Guys, would you collude with this Russian? – IOTW Report

Guys, would you collude with this Russian?

Daria Zaritskaya-

ht/ c. steven tucker

51 Comments on Guys, would you collude with this Russian?

  1. From ‘A Life Less Ordinary’:
    Tony Shalhoub: Nice-looking woman.
    Ewan McGregor: She isn’t my type.
    T: What are you talking about?
    Look at yourself.
    You’re nobody.
    You’re nothing.
    You’re wanted in connection with a violent crime.
    You’re cleaning the floor of a diner.
    She is an intelligent, passionate…
    beautiful rich woman.
    The issue of whether or not she’s your type…
    is not one that you are likely…
    to have to resolve in this world.

    8
  2. Nope, nope, nope, nope, nope, nope, nope, nope, nope, nope, nope, nope, nope, nope, nope, nope, nope, nope, nope, nope, nope, nope, nope, nope, nope, nope, nope, nope, nope, nope, nope,nope, nope, nope, nope, nope, nope, nope, nope, nope, nope,nope,(happily married) nope, nope, nope, nope, nope, nope, nope, nope,nope, nope, nope, nope, nope,nope, nope, nope, nope, nope, nope,nope, nope, nope, nope, nope,nope, nope, nope, nope, nope,nope, nope, nope, nope, nope,nope, nope, nope.

    10
  3. This gal did barracuda better than the harts with a great cover but horrible lip sync. She is attractive though.
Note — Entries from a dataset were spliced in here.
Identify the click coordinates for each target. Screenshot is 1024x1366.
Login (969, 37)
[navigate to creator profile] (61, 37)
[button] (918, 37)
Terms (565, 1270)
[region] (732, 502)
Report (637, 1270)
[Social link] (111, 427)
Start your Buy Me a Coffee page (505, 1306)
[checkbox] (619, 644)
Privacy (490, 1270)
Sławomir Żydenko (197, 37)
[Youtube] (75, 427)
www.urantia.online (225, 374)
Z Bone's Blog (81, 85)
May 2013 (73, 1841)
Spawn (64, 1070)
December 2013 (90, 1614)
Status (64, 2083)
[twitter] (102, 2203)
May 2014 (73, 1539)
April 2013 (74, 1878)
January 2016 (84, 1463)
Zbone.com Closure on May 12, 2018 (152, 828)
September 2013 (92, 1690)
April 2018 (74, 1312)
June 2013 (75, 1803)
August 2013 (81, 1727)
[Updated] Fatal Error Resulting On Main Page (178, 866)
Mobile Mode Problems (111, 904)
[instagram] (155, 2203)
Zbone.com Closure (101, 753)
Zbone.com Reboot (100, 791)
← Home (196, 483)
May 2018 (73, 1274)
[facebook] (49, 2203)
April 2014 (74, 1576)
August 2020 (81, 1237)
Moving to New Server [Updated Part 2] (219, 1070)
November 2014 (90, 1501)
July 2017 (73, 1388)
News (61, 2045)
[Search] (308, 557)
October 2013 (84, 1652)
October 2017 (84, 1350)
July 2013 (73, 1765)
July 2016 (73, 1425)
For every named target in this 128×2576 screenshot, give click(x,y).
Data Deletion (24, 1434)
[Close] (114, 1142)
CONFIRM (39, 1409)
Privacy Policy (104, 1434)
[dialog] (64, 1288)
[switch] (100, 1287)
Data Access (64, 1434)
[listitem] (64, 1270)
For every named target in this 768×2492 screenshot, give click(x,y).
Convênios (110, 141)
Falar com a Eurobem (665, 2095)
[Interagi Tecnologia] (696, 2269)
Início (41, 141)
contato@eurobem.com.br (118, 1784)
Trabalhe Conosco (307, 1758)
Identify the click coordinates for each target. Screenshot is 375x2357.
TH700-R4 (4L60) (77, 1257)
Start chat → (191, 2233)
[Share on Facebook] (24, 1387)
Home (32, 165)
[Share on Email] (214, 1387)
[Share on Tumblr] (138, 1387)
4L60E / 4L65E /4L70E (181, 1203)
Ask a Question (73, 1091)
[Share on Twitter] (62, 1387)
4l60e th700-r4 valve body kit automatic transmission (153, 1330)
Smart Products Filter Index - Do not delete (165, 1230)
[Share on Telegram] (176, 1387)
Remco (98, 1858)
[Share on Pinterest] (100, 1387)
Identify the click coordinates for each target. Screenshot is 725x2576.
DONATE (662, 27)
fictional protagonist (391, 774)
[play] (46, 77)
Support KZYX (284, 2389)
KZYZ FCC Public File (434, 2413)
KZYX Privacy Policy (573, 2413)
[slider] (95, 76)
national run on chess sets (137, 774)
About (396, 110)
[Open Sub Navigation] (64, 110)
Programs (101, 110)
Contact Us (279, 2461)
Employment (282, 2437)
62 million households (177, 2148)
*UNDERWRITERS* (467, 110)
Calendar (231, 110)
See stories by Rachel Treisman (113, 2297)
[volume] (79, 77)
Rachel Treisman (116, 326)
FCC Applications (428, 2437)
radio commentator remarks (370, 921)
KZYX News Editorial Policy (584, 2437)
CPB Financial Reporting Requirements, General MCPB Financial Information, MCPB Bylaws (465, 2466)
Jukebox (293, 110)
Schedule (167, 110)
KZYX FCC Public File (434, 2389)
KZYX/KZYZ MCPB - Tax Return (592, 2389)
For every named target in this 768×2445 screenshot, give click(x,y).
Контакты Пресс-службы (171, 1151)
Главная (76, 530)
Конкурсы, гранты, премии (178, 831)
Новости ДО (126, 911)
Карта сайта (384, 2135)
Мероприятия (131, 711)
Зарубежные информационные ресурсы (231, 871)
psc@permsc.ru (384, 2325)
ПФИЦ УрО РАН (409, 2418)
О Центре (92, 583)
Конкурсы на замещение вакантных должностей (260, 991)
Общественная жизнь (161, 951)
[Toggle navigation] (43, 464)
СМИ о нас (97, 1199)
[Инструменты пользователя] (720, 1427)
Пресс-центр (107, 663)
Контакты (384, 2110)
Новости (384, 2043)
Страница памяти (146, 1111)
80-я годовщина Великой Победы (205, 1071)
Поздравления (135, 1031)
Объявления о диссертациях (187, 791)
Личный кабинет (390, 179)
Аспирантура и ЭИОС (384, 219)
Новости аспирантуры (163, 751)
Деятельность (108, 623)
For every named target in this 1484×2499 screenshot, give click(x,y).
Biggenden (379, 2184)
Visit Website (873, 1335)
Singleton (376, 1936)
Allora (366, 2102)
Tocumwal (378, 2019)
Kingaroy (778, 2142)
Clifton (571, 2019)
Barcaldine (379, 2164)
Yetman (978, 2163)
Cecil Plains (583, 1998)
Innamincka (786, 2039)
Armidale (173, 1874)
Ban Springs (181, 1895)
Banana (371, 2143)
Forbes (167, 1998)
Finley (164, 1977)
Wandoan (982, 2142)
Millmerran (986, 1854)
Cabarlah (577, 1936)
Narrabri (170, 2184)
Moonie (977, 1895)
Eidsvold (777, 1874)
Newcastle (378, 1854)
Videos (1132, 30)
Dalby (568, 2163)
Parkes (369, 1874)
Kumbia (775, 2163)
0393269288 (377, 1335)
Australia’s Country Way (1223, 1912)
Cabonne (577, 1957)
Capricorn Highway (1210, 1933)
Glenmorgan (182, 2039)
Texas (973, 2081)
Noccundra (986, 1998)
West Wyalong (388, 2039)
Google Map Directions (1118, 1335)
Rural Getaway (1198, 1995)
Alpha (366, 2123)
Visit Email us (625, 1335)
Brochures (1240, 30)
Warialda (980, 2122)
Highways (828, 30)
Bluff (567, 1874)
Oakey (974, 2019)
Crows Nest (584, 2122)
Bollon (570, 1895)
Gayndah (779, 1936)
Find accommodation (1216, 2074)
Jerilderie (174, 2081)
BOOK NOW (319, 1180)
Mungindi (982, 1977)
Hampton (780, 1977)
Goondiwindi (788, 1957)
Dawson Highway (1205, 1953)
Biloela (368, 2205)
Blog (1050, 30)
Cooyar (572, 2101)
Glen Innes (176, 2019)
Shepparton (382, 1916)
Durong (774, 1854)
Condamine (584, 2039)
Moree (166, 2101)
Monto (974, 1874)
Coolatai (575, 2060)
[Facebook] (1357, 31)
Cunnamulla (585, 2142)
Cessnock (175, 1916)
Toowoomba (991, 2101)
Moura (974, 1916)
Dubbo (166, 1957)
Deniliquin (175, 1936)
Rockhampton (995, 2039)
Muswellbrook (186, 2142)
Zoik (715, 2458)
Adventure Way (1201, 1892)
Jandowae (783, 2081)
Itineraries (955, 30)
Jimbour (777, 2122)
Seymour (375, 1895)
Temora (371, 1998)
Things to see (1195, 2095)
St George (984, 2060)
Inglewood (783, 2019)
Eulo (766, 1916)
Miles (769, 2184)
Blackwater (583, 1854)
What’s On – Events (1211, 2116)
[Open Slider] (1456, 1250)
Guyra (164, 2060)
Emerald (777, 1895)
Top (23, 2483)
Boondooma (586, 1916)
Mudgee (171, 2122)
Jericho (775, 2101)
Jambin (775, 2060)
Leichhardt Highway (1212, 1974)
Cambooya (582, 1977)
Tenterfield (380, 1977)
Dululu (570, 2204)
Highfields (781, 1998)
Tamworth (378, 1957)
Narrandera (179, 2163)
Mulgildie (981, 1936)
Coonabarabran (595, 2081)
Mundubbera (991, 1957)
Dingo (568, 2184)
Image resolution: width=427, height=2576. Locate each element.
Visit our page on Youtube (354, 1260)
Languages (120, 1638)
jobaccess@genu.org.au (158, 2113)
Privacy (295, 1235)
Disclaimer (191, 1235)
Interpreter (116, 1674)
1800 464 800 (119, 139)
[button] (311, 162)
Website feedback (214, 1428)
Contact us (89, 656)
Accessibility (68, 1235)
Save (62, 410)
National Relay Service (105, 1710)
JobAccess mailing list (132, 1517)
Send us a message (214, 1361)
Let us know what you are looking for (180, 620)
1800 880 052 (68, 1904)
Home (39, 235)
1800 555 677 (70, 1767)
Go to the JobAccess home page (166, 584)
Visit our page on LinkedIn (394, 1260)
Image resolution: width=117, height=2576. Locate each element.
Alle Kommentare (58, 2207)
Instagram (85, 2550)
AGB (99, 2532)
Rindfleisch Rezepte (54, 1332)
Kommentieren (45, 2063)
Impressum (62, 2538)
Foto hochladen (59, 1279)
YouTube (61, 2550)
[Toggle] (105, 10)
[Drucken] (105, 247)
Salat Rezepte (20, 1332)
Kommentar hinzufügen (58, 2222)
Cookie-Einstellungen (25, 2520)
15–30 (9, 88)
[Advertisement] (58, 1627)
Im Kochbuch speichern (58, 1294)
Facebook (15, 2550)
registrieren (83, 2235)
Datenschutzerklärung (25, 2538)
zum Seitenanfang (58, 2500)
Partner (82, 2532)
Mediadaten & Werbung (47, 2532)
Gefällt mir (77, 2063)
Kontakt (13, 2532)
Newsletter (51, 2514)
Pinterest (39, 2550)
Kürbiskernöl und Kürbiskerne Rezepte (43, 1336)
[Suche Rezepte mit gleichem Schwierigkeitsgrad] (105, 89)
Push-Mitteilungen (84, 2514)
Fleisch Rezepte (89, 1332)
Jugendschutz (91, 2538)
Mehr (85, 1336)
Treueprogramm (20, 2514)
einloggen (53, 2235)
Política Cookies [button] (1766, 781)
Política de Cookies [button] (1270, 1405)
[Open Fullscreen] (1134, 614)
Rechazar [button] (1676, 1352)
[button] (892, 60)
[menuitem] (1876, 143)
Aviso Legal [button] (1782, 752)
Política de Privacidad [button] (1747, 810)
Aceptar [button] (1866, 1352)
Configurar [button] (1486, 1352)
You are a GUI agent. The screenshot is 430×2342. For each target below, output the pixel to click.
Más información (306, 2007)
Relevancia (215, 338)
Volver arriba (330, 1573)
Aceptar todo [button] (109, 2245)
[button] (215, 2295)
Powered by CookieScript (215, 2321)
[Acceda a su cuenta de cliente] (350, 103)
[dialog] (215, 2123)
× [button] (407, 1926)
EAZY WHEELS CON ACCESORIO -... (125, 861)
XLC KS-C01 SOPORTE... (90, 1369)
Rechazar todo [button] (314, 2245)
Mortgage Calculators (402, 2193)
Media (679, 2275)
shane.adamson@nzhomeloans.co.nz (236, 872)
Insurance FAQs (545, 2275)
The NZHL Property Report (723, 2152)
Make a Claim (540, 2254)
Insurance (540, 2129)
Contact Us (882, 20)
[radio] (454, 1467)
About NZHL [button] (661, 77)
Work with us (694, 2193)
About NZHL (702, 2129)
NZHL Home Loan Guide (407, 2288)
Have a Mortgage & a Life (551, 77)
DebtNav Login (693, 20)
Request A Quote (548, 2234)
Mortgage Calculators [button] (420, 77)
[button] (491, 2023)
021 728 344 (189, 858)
    I banned hart from my radio in the early 80’s having burned out on them.

    4
  4. She looks good but give some of the credit to the photographer and whoever put on the cosmetics. If you asked that question when she first rolled out of bed in the morning without shower and makeup then the answer would be ………………Hell ya!

    5
  5. Only if she’s from the Ukraine, those chicks are hot.
    I’m thinkin’ of gettin’ me a mail order bride from there.
    The Postal Service needs the money.

    9
  6. @differnt tim. Dayum. Wow. I mean really thats some tight shit right there. Listening to 25 or 6 to 4 now. Guess i’ll have to go through there entire repertoire. I saw Chicago many times in a night club in SF, SD before the big time. What a band.

    2
  7. Charlie, I saw Chicago live also. They weren’t as good as these guys. The chick singing does a good Rolling Stones Satisfaction also. Worth watching. And why when foreigners sing american music they lose there accents?

    4
  8. @Tim i wonder how many of the singers actually speak english? Leonid is the bass player (with bell bottoms LOL), the horn section rotates players which is ok but the end product is something else. Glad there is video of this because they are all loving the heck out of it.

    2
  9. Charlie, the long haired dude with beard that sings on many of the cuts looks exactly like me in my 30’s when I still had hair. I show these videos to my friends and one of the wives looked at me in all seriousness and said she didn’t know I was ever in a band. Shave the dudes head and he’ll still look like me. When the hell did my dad go to Russia?

    2
  10. they were in chicago on april 6. Now that we all know what you used to look like i can tell you i have a doppleganger too. There is a pair of homegrown SD comedians named Williams and Ree AKA the indian and the white guy. They hit their big time with Roy Clark. I was stared at and mistaken for Bruce Williams so many times i lost track. My sister even sent me a playbill when they played Las Vegas. She was stunned at the resemblence. Of course this was in the 80’s and 90’s when he was thin and good looking.

    2
  11. DAN

    56 years ago my wife told me if I ever stuck my peter in someone else I be singing soprano! She’s McCracken folk and they are tough! I still sing baritone. Not well.

    Some say at my age i’m “all petered out”.

    3
  12. By the grace of God I was WAY to busy with college, the Neuman Center, and the Military to focus on poontang. However, there was enough time to observe great guys going through absolute hell because they were tangled up with gorgeous, unfaithful babes. This Russian babe can go to hell.